▸ **WORK INSTRUCTIONS**:
Below are the records; give again exactly the lines from the one containing "Where should I click to: Click 'Enter" through the one containing "Task: Toggle the KDJ indicator on the chart", leaving out pictures.

*** Opening PROVIDED RECORDS ***

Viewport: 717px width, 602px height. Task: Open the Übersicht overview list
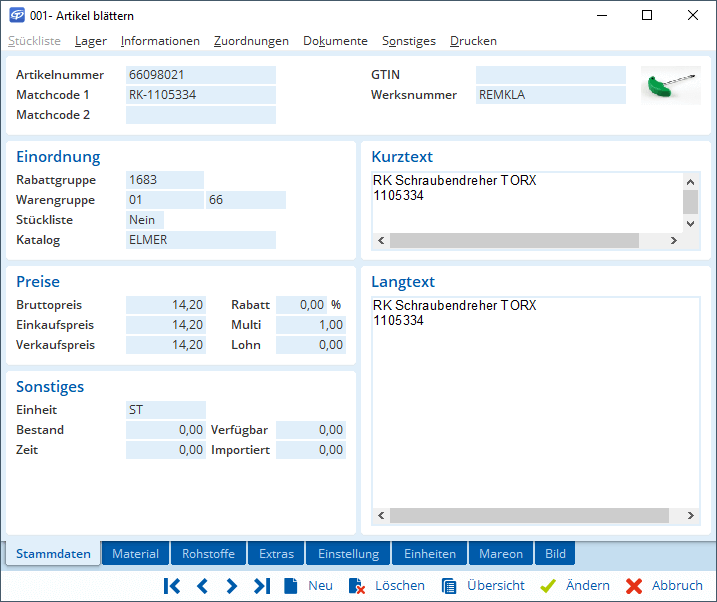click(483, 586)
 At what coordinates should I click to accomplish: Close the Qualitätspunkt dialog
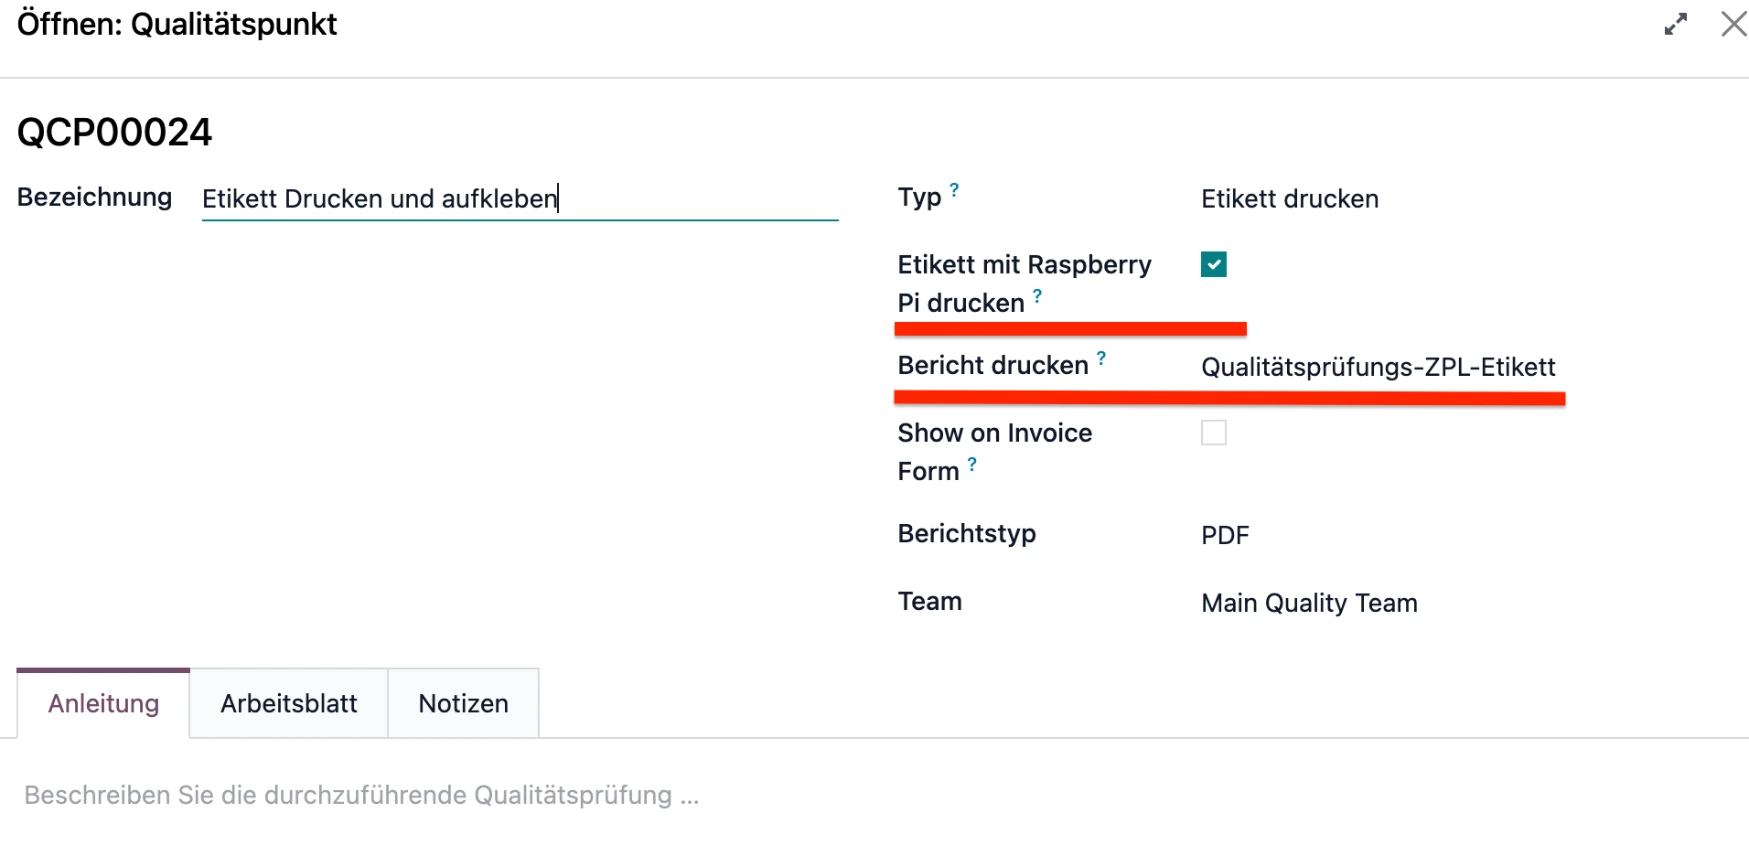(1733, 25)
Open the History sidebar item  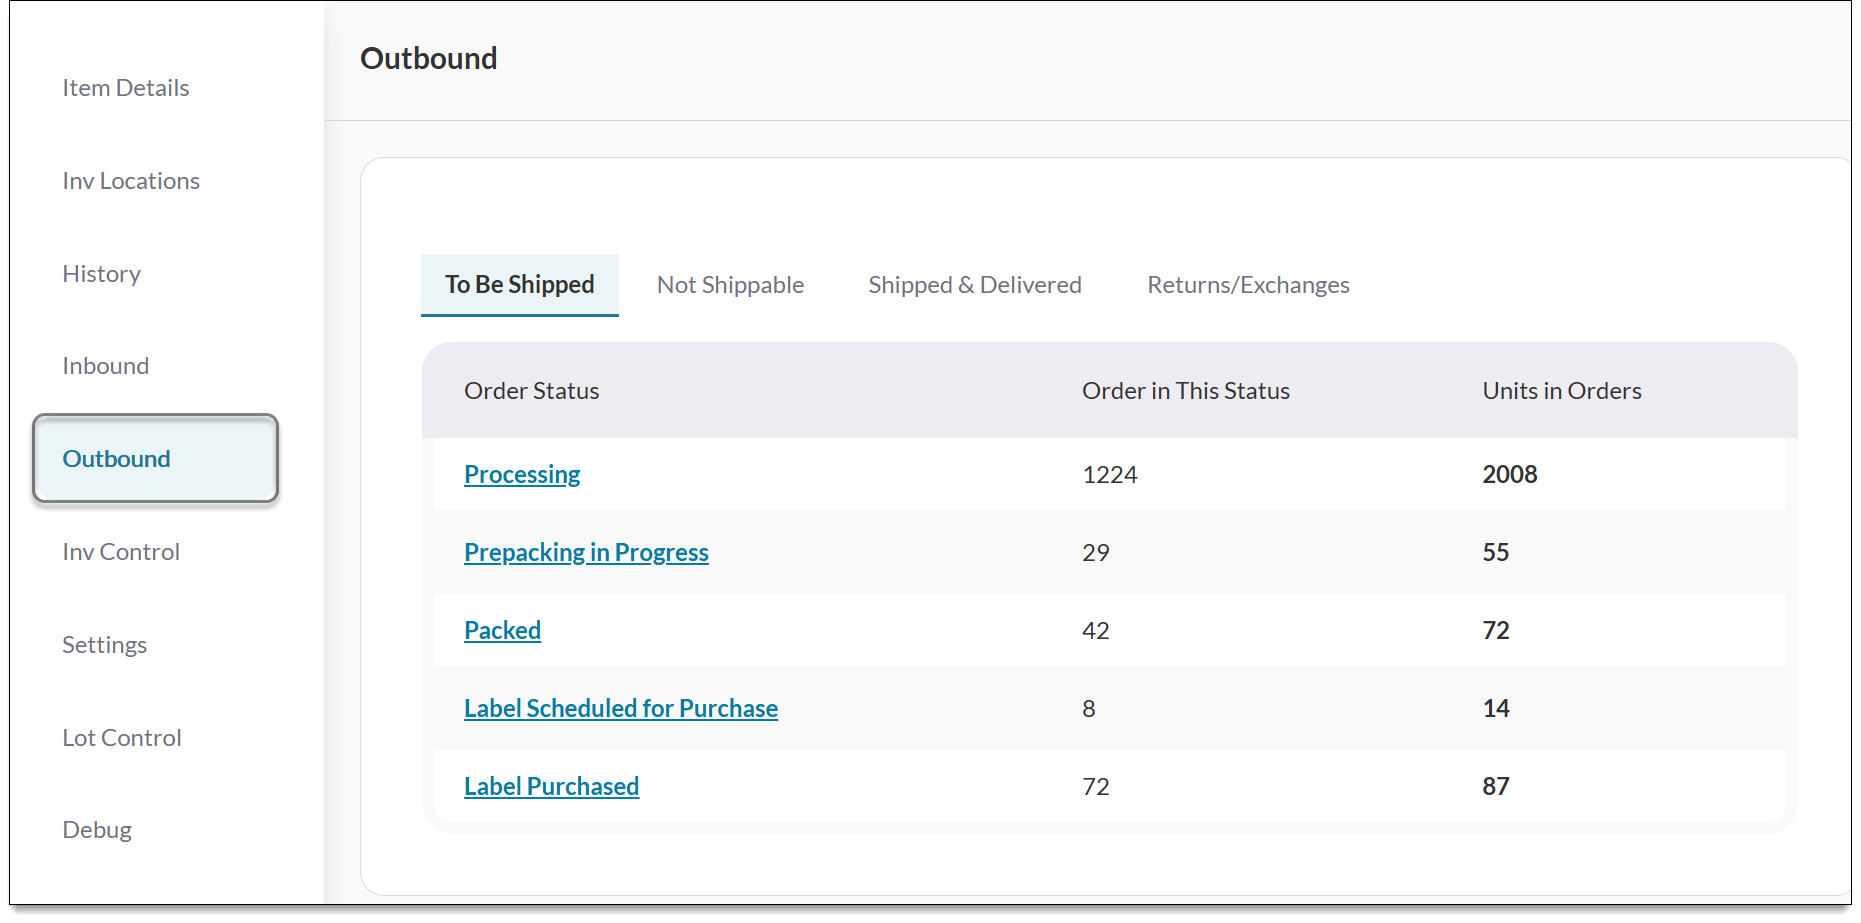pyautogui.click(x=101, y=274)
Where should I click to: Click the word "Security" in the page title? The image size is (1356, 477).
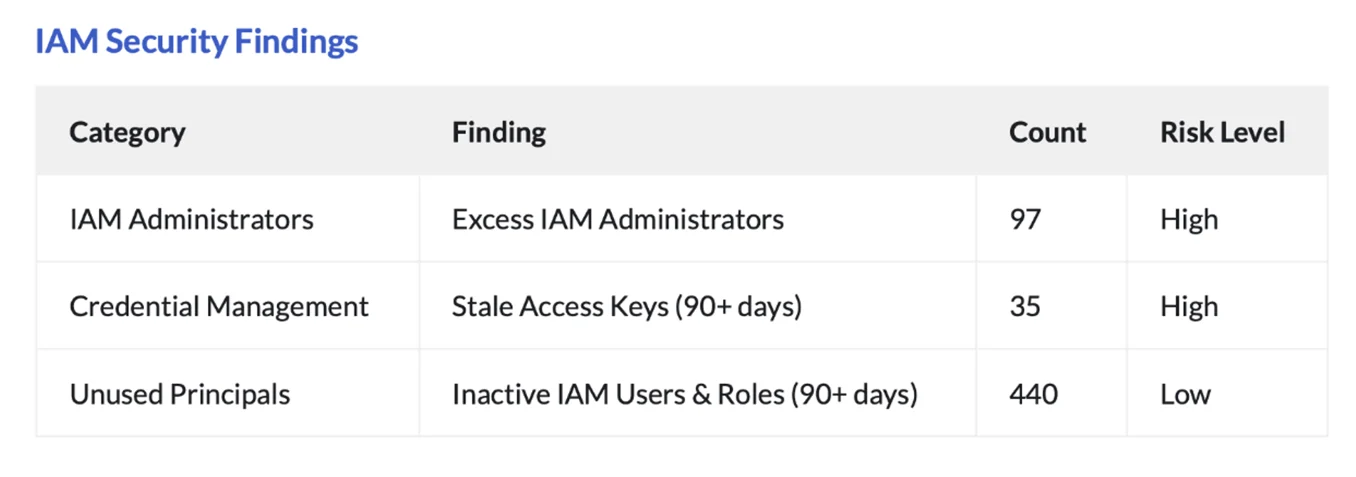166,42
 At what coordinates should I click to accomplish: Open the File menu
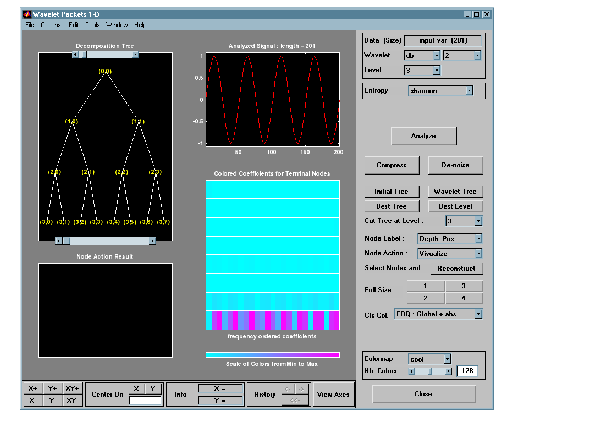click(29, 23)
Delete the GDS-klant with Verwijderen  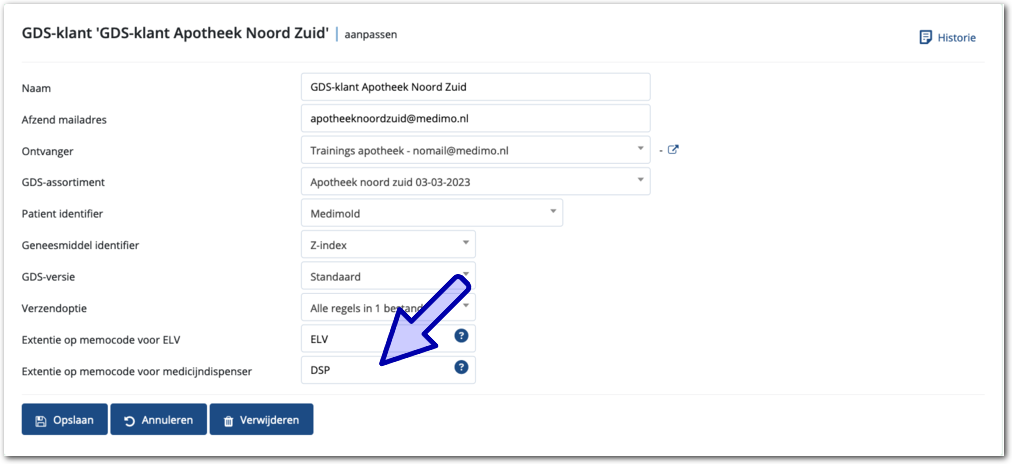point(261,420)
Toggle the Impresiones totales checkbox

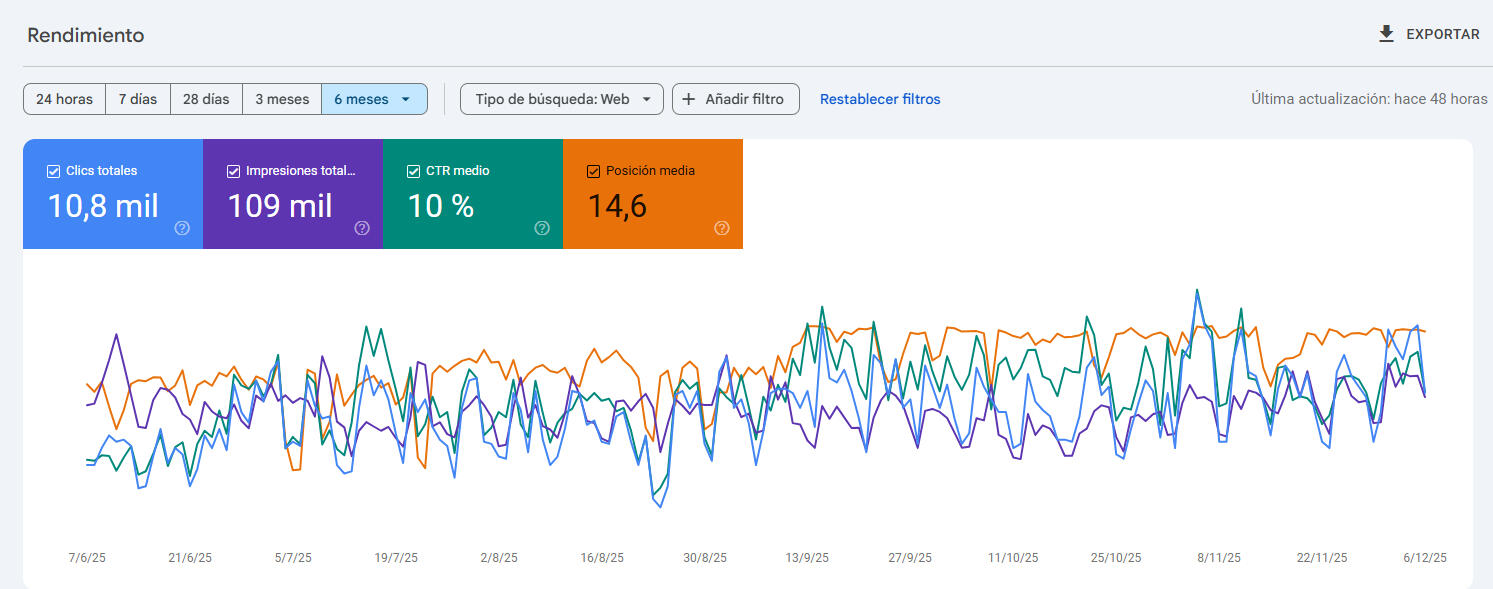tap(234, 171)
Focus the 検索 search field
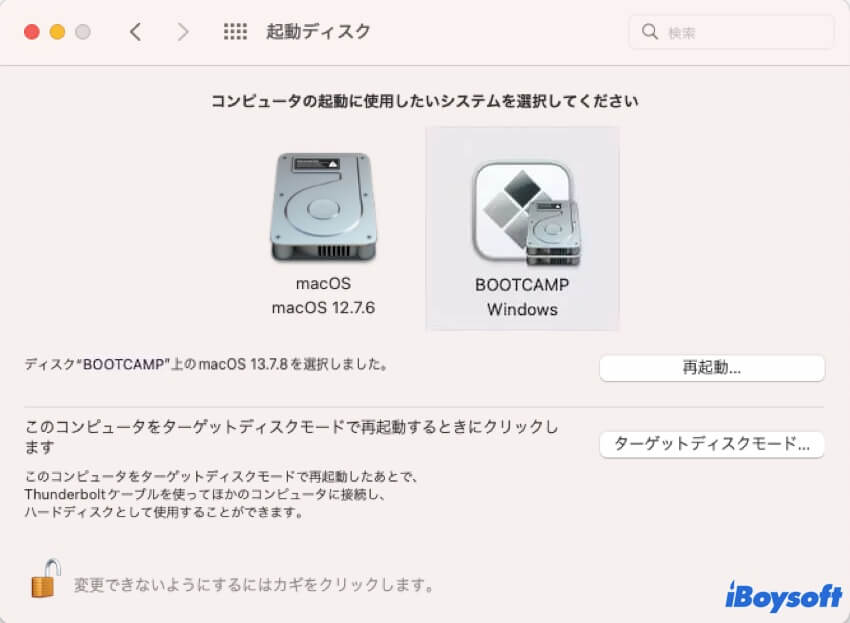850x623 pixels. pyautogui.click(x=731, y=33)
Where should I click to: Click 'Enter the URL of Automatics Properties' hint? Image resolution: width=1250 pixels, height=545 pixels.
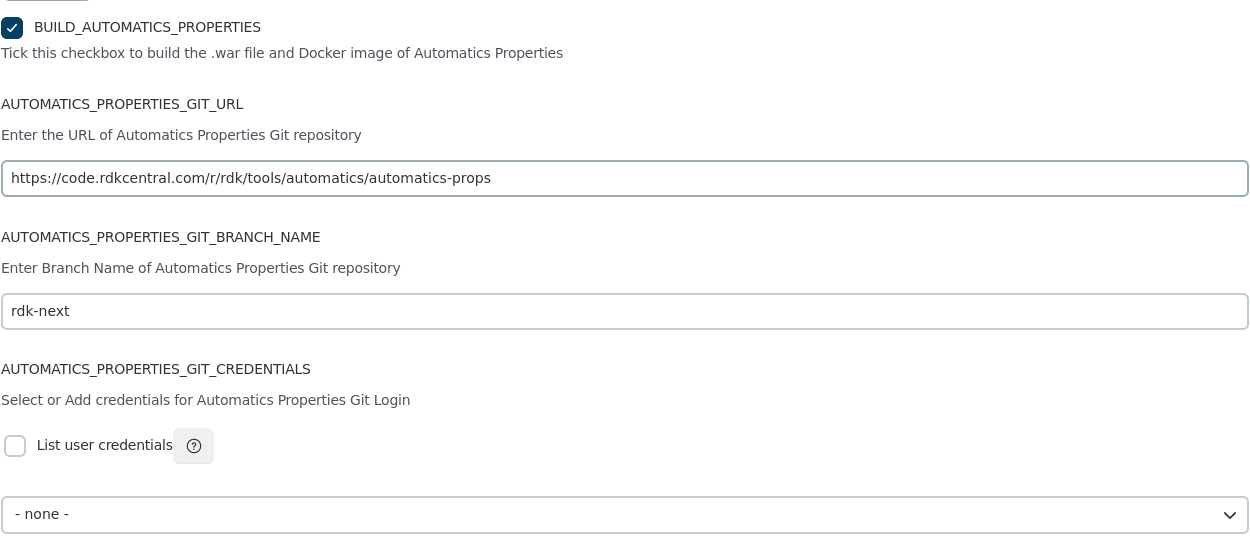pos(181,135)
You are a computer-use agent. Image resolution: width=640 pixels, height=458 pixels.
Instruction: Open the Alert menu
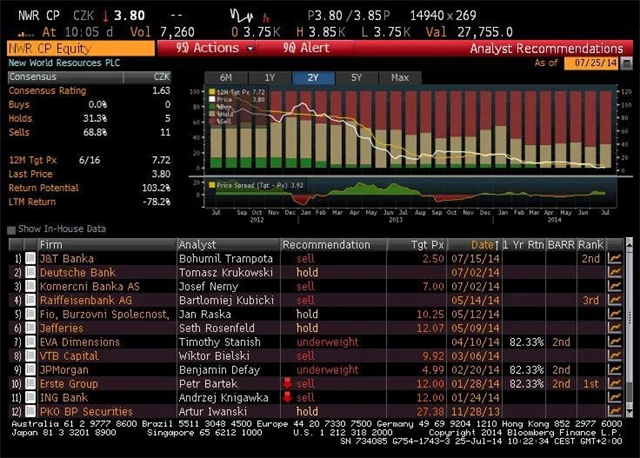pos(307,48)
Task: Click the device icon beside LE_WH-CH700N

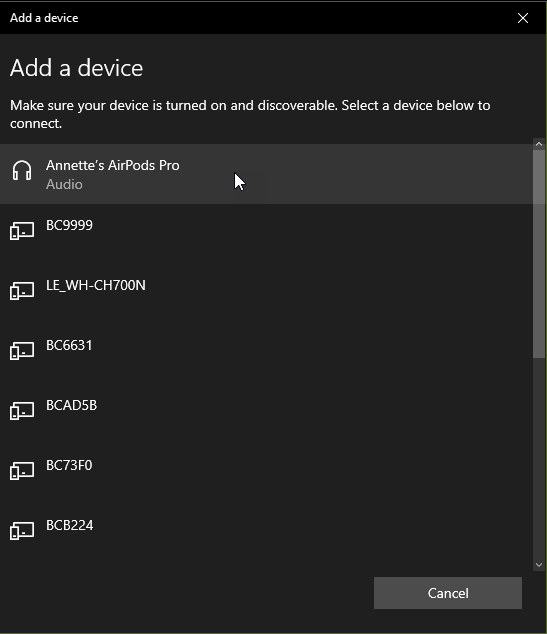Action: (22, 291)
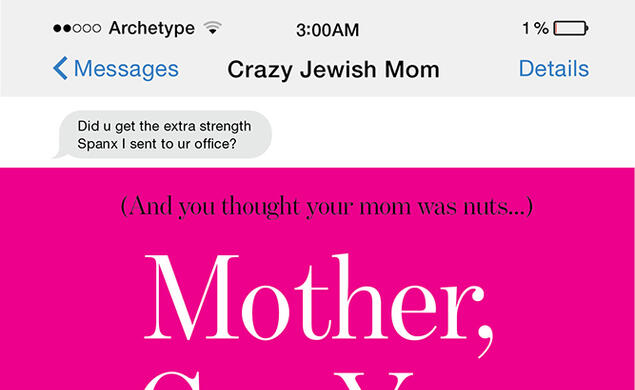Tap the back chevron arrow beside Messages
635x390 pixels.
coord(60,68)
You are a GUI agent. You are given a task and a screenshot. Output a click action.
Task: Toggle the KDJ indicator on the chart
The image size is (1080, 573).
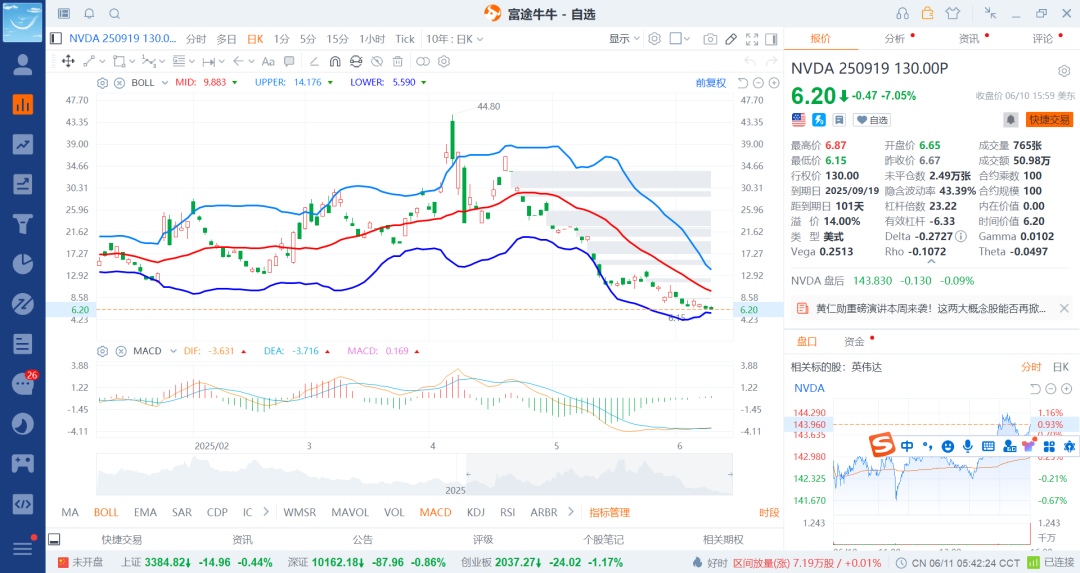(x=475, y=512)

*** Closing PROVIDED RECORDS ***

▸ **SOLUTION**:
Where should I click to: Click 'Enter the URL of Automatics Properties' hint? Image resolution: width=1250 pixels, height=545 pixels.
pos(181,135)
You are a computer-use agent. Image resolution: width=640 pixels, height=458 pixels.
Instruction: Open the Alert menu
pos(307,48)
Task: Click the device icon beside LE_WH-CH700N

Action: (22, 291)
Tap the back chevron arrow beside Messages
635x390 pixels.
coord(60,68)
You are a GUI agent. You are given a task and a screenshot. Output a click action.
Task: Toggle the KDJ indicator on the chart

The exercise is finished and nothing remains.